» **REQUIREMENT**: Copy the data below word for word, from the line with "This screenshot has height=496, width=1200." up to and including the line with "I want to click on rest: echnology), so".

##############################

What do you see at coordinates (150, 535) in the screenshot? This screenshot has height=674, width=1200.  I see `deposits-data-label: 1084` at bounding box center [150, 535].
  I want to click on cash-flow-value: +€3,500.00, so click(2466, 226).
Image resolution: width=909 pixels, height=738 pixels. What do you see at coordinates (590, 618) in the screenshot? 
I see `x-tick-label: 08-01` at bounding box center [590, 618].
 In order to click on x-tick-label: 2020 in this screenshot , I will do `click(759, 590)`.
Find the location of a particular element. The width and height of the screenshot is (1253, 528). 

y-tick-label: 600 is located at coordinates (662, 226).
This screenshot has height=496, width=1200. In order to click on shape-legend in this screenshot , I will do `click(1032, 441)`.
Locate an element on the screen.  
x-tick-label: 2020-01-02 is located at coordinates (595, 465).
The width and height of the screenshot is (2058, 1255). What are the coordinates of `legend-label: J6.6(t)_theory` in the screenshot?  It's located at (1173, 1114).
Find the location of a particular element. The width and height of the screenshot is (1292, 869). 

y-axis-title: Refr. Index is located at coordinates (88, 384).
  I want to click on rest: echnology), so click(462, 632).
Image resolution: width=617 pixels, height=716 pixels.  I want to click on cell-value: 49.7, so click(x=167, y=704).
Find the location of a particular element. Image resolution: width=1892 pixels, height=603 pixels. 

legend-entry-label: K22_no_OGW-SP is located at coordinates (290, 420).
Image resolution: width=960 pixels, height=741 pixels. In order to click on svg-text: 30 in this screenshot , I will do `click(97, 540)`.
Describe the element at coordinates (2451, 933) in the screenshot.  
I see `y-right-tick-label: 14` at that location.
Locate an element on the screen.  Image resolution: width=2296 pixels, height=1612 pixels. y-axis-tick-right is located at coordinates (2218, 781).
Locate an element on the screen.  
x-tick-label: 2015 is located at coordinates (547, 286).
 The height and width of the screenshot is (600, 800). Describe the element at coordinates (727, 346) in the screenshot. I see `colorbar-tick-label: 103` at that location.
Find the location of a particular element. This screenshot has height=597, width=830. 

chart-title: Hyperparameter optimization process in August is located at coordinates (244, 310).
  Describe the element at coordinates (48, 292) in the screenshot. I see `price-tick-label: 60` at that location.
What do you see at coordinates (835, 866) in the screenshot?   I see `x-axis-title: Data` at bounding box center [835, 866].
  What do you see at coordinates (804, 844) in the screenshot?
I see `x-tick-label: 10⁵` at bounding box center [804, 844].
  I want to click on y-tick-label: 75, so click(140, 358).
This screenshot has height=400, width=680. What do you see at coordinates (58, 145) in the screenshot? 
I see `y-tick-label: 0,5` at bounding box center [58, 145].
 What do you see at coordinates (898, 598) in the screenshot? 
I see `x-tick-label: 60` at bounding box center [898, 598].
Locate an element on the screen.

##############################

» **REPLY**:
This screenshot has height=496, width=1200. In order to click on shape-legend in this screenshot , I will do `click(1032, 441)`.
Locate an element on the screen.  
x-tick-label: 2020-01-02 is located at coordinates (595, 465).
The width and height of the screenshot is (2058, 1255). What are the coordinates of `legend-label: J6.6(t)_theory` in the screenshot?  It's located at (1173, 1114).
Find the location of a particular element. The width and height of the screenshot is (1292, 869). 

y-axis-title: Refr. Index is located at coordinates (88, 384).
  I want to click on rest: echnology), so click(462, 632).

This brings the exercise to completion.